_Extract to read_:
Assuming $F(x)=(f_1(x),f_2(x),f_3(x))$ a differentiable vector function of the variable $x=(x_1,x_2,x_3)$, lets calculate $\nabla ( (\nabla g) \cdot F )$. I will use the notation $\frac{\partial}{\partial x_i}g=g_{x_i}$. All the sums will be with $i=1,2,3$:

\begin{eqnarray} \nabla((\nabla g)\cdot F) &=& \nabla\left(\sum g_{x_i}f_i\right)\\ &=&\left(\left(\sum g_{x_i}f_i\right)_{x_1},\left(\sum g_{x_i}f_i\right)_{x_2},\left(\sum g_{x_i}f_i\right)_{x_3}\right)\\ &=&\sum\left(\begin{array}{c} g_{x_ix_1}f_i \\ g_{x_ix_2}f_i \\ g_{x_ix_3}f_i \end{array}\right)+\sum\left(\begin{array}{ccc} g_{x_1}(f_i)_{x_1} \\ g_{x_2}(f_i)_{x_2} \\ g_{x_3}(f_i)_{x_3} \end{array}\right)\\ &=&\textrm{D}^2g\cdot F+A \end{eqnarray}

where $A$ is the second term beside $\textrm{D}^2g\cdot f$. Lets take a more carefull look at $A$.

_Job 1_: In the records, copy out everything from the line containing "検索 (341, 240)" down to the line containing "Indon�sie (316, 58)", keeping both of those lines.

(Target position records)
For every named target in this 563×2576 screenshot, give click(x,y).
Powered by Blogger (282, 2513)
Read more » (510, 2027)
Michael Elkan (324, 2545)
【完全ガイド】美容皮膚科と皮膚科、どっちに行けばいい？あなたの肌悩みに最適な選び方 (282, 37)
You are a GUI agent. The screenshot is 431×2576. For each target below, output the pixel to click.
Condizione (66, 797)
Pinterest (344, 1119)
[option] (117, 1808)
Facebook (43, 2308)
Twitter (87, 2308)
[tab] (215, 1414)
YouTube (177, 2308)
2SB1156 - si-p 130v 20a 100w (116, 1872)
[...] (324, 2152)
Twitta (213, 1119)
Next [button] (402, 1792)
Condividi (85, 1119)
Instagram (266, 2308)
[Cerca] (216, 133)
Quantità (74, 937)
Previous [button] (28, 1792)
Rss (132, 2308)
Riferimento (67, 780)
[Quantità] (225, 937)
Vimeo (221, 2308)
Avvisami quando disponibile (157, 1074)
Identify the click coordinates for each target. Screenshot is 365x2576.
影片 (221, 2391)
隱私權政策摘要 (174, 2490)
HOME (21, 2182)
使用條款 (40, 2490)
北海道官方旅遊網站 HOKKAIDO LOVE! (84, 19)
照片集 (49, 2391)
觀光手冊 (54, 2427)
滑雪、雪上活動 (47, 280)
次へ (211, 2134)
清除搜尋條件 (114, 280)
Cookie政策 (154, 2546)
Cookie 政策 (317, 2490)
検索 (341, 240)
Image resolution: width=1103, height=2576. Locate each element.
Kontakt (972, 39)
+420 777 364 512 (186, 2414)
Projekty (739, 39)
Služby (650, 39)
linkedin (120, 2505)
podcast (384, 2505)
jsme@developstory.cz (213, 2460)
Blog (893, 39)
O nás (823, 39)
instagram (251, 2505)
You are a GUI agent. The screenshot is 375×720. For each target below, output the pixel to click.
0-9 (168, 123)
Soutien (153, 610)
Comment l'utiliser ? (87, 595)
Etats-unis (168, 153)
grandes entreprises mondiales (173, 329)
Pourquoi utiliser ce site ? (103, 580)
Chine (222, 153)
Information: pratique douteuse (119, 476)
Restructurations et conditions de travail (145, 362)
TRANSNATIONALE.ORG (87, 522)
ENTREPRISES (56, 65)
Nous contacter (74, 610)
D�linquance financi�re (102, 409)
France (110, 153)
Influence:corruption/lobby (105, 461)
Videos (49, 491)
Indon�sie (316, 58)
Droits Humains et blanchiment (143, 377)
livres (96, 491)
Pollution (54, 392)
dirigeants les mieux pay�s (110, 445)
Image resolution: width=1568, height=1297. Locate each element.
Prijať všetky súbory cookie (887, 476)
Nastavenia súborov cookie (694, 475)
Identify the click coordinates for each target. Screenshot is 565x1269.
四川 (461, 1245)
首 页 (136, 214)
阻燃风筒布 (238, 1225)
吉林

_Job 2_: In the derivation of the gradient of the dot product, over which values of i do all the sums run?

_Task result 1_:
検索 (341, 240)
Image resolution: width=1103, height=2576. Locate each element.
Kontakt (972, 39)
+420 777 364 512 (186, 2414)
Projekty (739, 39)
Služby (650, 39)
linkedin (120, 2505)
podcast (384, 2505)
jsme@developstory.cz (213, 2460)
Blog (893, 39)
O nás (823, 39)
instagram (251, 2505)
You are a GUI agent. The screenshot is 375×720. For each target below, output the pixel to click.
0-9 (168, 123)
Soutien (153, 610)
Comment l'utiliser ? (87, 595)
Etats-unis (168, 153)
grandes entreprises mondiales (173, 329)
Pourquoi utiliser ce site ? (103, 580)
Chine (222, 153)
Information: pratique douteuse (119, 476)
Restructurations et conditions de travail (145, 362)
TRANSNATIONALE.ORG (87, 522)
ENTREPRISES (56, 65)
Nous contacter (74, 610)
D�linquance financi�re (102, 409)
France (110, 153)
Influence:corruption/lobby (105, 461)
Videos (49, 491)
Indon�sie (316, 58)

_Task result 2_: i = 1, 2, 3